» SOURCE RECORDS
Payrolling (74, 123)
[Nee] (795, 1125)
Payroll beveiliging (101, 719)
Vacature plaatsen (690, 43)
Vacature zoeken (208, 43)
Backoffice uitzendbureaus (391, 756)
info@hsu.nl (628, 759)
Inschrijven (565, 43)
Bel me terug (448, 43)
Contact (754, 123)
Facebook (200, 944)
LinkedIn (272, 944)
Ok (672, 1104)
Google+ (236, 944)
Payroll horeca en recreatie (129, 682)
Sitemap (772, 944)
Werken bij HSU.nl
--
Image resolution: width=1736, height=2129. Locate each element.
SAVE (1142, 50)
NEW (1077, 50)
...
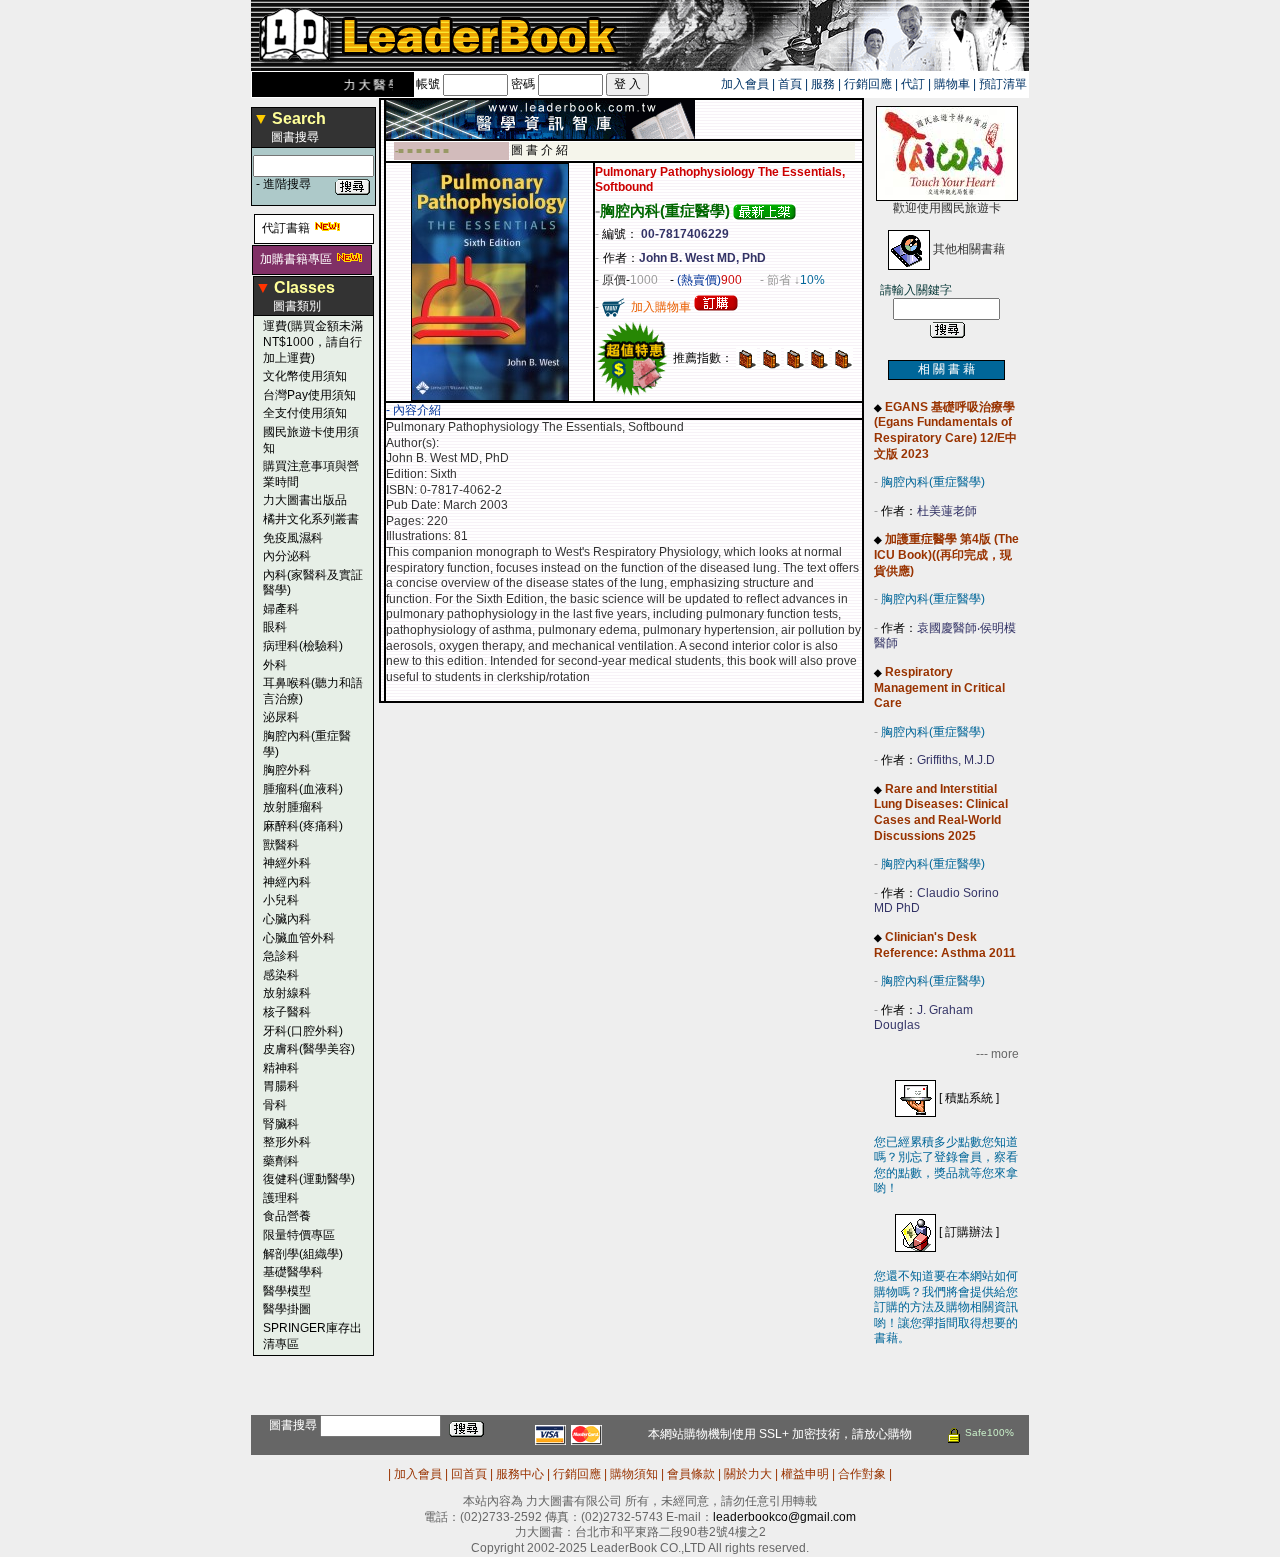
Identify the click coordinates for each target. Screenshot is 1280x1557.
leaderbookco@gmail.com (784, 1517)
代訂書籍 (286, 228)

» YOUR INSTRUCTIONS
From the material above, return every line that contains "each".

» RESPONSE AREA
Image resolution: width=1736, height=2129. Locate each element.
Identify the click coordinates for each target. Screenshot is 1280x1557.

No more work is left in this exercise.